The Cross-Origin-Opener-Policy (COOP) header controls whether a top-level page shares a browsing context group with cross-origin pages that open it (or that it opens) via window.open() or links. Without it, a malicious page can keep a live window reference to your site and probe it for cross-site leaks (XS-Leaks) or redirect it in tabnabbing attacks. This guide shows how to set the header across all major web servers and platforms.
Choosing a Policy Value
| Value | Behaviour | Best For |
|---|---|---|
unsafe-none | Default — page shares its browsing context group with cross-origin openers | Legacy behaviour; no protection |
same-origin | Page is isolated from any cross-origin opener or openee — the window reference between them is severed | Recommended for most sites — full isolation against XS-Leaks and tabnabbing |
same-origin-allow-popups | Page is isolated from its opener, but popups it opens without COOP keep a reference back | Sites that open third-party popups (OAuth flows, payment windows) |
noopener-allow-popups | Severs the opener reference in both directions but does not require same-origin popups | Newer value with limited browser support — verify before relying on it |
same-origin is the right choice for most sites. If your site uses OAuth or payment popups that must communicate with the opener window, use same-origin-allow-popups instead — plain same-origin will break those flows.Cross-Origin-Opener-Policy: same-origin and Cross-Origin-Embedder-Policy: require-corp makes your page "cross-origin isolated", unlocking powerful APIs like SharedArrayBuffer and high-resolution timers. COOP alone is still valuable as a defence-in-depth security header.Nginx
server {
listen 443 ssl;
server_name example.com;
add_header Cross-Origin-Opener-Policy "same-origin" always;
# ... rest of config
}sudo nginx -t && sudo systemctl reload nginxApache
<VirtualHost *:443>
<IfModule mod_headers.c>
Header always set Cross-Origin-Opener-Policy "same-origin"
</IfModule>
</VirtualHost>Or in .htaccess:
<IfModule mod_headers.c>
Header always set Cross-Origin-Opener-Policy "same-origin"
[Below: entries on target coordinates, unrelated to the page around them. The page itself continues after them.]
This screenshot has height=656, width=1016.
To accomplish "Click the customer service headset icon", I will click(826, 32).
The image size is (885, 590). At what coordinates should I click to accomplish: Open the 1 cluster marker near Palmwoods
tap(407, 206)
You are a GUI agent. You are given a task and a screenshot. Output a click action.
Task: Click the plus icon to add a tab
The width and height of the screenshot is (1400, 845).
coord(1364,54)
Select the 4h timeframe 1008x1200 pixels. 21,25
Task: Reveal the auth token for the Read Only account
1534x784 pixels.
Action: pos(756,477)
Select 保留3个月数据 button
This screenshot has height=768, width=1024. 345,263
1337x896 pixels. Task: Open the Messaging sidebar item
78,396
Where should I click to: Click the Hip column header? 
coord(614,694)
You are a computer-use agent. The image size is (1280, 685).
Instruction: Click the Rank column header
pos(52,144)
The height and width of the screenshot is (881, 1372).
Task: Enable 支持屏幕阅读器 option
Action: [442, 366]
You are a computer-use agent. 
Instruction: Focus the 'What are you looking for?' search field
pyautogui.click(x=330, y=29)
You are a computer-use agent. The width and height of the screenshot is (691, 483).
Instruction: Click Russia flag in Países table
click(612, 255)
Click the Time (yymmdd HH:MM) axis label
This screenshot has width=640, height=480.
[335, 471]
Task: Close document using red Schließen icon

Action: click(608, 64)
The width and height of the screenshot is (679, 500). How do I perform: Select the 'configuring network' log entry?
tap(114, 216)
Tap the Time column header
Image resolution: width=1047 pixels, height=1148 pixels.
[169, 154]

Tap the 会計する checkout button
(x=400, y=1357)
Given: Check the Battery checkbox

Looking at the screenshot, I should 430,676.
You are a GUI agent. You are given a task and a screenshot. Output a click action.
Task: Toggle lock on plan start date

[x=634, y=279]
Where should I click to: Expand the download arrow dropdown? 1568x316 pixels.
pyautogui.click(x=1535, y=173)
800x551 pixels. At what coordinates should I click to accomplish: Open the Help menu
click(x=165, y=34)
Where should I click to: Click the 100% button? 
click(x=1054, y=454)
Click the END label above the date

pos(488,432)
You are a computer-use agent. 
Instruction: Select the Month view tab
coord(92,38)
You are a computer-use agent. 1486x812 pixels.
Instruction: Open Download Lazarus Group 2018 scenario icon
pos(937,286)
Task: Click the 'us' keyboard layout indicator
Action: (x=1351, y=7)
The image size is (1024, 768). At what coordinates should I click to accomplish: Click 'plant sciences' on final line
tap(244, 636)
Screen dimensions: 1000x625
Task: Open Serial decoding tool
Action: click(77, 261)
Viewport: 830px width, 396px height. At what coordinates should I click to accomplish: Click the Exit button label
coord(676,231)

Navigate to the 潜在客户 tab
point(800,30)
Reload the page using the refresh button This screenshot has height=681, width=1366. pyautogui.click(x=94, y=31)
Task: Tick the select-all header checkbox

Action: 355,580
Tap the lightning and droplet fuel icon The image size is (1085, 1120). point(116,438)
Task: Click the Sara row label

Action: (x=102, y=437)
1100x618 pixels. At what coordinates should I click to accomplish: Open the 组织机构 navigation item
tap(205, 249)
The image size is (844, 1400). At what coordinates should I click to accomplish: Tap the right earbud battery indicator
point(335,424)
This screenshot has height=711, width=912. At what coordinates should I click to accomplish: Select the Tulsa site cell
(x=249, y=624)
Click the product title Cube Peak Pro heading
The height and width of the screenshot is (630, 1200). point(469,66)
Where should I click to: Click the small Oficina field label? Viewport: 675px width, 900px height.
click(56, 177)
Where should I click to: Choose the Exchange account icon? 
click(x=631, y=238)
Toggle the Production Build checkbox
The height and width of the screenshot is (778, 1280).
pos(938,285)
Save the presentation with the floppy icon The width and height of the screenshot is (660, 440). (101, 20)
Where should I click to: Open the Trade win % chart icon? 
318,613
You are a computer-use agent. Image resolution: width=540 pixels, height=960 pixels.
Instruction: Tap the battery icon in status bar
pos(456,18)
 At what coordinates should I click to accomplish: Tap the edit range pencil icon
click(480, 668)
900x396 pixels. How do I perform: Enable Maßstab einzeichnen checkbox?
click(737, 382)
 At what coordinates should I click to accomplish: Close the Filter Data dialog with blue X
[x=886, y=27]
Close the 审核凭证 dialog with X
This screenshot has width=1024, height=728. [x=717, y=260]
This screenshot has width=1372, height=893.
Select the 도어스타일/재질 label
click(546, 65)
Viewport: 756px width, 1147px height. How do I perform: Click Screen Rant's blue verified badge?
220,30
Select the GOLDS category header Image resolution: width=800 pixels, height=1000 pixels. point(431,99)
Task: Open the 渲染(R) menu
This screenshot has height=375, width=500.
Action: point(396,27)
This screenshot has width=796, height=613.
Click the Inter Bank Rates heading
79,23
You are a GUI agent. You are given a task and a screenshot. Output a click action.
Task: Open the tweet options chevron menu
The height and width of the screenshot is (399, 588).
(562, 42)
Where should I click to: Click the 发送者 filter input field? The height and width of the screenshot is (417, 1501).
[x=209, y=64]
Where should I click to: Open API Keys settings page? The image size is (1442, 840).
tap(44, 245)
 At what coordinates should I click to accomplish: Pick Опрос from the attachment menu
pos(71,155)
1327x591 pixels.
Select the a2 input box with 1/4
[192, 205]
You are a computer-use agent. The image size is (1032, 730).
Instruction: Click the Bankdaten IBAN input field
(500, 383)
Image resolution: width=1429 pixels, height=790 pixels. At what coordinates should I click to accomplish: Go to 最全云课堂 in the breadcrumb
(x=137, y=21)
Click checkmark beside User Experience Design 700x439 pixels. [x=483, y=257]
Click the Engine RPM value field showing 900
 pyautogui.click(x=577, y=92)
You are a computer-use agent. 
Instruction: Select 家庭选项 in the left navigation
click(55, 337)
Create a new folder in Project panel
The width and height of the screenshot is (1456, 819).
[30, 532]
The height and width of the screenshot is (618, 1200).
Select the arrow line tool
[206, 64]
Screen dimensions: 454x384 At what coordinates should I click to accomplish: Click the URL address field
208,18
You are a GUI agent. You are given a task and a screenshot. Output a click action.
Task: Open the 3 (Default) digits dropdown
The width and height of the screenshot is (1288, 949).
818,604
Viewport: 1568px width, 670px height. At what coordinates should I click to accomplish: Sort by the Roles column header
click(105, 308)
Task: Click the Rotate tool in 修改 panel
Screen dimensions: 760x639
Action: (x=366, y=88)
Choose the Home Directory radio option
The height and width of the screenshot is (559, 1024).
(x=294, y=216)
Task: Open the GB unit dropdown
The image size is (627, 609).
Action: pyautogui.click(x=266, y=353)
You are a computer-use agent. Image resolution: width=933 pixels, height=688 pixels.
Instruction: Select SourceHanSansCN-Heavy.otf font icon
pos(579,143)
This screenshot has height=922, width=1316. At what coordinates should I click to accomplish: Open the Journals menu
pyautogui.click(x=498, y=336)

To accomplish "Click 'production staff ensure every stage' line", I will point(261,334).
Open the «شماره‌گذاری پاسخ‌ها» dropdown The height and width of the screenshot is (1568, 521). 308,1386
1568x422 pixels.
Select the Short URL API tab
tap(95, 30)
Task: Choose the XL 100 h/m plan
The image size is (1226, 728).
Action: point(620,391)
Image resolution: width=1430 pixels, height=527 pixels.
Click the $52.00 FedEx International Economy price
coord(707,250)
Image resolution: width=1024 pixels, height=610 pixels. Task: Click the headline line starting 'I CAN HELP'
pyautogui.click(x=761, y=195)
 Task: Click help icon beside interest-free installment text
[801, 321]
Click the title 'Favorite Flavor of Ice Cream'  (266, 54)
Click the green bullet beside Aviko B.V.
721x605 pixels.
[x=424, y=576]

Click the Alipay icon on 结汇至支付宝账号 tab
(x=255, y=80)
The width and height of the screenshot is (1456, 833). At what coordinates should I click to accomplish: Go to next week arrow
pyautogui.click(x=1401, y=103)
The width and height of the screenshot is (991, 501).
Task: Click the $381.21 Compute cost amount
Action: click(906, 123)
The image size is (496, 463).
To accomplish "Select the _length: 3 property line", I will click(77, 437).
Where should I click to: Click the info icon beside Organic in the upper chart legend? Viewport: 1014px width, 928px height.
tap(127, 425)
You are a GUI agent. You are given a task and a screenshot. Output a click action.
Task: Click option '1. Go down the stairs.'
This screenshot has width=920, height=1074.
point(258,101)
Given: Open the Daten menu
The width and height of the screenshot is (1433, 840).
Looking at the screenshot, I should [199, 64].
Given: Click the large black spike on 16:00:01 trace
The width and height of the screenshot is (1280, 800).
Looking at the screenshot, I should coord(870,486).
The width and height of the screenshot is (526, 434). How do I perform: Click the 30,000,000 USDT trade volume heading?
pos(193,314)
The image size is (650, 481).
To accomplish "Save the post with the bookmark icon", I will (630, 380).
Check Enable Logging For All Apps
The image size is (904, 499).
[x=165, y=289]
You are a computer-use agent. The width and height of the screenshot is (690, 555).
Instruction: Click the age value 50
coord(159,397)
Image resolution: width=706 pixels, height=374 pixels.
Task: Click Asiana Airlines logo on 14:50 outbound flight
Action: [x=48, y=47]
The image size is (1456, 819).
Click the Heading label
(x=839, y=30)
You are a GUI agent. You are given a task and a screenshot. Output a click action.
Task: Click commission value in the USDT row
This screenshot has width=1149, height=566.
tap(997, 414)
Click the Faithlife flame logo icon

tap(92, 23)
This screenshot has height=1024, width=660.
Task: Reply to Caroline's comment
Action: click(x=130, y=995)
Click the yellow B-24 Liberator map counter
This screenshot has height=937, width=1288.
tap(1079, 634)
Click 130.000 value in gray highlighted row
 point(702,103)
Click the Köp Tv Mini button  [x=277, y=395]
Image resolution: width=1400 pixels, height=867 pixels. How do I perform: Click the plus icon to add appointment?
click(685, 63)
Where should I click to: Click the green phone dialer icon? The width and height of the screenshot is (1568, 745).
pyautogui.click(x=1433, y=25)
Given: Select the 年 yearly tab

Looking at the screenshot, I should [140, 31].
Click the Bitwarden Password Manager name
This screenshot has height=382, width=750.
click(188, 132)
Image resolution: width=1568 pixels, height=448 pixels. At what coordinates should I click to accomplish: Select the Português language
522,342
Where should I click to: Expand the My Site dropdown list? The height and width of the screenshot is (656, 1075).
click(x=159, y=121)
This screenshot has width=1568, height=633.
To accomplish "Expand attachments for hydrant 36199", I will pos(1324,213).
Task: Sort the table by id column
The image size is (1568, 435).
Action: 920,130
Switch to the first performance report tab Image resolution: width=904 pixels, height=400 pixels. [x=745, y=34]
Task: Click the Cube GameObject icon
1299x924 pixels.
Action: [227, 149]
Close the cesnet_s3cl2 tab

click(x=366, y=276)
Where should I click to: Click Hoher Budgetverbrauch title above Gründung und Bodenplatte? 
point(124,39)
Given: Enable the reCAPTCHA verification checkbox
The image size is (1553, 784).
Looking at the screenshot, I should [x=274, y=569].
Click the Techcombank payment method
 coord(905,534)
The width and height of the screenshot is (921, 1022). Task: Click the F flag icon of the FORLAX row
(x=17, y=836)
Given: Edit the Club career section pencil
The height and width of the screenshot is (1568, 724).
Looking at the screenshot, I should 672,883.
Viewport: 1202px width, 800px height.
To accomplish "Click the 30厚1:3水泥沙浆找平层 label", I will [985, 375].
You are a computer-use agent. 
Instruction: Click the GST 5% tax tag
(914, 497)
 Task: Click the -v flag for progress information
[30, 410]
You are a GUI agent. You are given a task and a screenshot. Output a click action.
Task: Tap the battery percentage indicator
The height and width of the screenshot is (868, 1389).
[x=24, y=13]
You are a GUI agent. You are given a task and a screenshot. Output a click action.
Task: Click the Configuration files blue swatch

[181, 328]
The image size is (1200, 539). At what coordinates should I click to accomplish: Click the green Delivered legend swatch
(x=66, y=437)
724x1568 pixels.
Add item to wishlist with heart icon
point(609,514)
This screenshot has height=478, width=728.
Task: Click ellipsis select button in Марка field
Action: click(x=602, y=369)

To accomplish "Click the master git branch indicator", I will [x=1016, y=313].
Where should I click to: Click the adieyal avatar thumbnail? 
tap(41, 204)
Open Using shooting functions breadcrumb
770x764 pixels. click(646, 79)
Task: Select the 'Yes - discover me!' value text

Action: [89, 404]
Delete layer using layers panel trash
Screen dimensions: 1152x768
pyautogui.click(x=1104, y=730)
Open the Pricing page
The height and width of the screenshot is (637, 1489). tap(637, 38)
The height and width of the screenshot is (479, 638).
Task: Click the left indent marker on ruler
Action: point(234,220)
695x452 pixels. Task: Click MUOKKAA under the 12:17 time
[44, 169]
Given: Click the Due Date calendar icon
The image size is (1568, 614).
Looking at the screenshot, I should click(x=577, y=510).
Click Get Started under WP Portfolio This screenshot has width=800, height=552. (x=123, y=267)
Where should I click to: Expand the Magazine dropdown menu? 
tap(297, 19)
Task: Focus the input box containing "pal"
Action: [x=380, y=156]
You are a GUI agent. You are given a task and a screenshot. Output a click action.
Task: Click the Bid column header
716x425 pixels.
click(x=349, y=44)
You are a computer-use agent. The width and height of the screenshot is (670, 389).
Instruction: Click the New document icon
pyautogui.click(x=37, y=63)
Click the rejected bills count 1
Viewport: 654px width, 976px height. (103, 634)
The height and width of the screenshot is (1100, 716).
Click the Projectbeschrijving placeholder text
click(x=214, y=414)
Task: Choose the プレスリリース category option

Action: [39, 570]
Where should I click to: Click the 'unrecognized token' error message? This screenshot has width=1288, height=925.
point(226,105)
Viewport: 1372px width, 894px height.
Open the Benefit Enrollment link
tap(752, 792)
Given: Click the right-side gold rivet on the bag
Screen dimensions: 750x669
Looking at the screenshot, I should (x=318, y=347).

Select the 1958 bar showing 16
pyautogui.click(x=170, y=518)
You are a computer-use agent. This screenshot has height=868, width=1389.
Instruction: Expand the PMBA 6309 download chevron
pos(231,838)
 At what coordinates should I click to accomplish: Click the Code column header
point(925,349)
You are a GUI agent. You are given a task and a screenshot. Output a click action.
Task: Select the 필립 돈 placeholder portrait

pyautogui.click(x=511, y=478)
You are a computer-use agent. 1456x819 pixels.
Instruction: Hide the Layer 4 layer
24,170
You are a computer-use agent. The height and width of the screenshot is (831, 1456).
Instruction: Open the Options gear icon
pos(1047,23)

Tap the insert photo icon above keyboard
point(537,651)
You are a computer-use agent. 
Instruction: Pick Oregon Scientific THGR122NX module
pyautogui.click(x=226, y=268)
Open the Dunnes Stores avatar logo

</IfModule>sudo a2enmod headers && sudo systemctl reload apache2IIS (web.config)
<system.webServer>
<httpProtocol>
<customHeaders>
<add name="Cross-Origin-Opener-Policy" value="same-origin" />
</customHeaders>
</httpProtocol>
</system.webServer>Caddy
example.com {
header Cross-Origin-Opener-Policy "same-origin"
# ... rest of config
}Cloudflare (Transform Rules)
- Go to Rules → Transform Rules → Modify Response Header.
- Add a rule with Operation: Set, Header name: Cross-Origin-Opener-Policy, Value: same-origin.
- Deploy the rule.
Next.js
// next.config.mjs
const nextConfig = {
async headers() {
return [
{
source: '/(.*)',
headers: [
{
key: 'Cross-Origin-Opener-Policy',
value: 'same-origin',
},
],
},
];
},
};
export default nextConfig;Watch Out for Popup-Based Flows
The most common breakage after enabling COOP is a login or checkout popup that can no longer talk back to the page that opened it. If your site uses window.open() together with window.opener or postMessage to a popup (Google/Facebook sign-in, Stripe Checkout in popup mode, OAuth flows), use same-origin-allow-popups instead of same-origin and re-test those flows before deploying.
Verifying the Header
curl -I https://example.com | grep -i cross-origin-opener
# Expected: cross-origin-opener-policy: same-originOr use the ShowDNS Security Headers Scanner. You can also confirm isolation in the browser console — on an isolated page, window.crossOriginIsolated returns true when COEP is set too.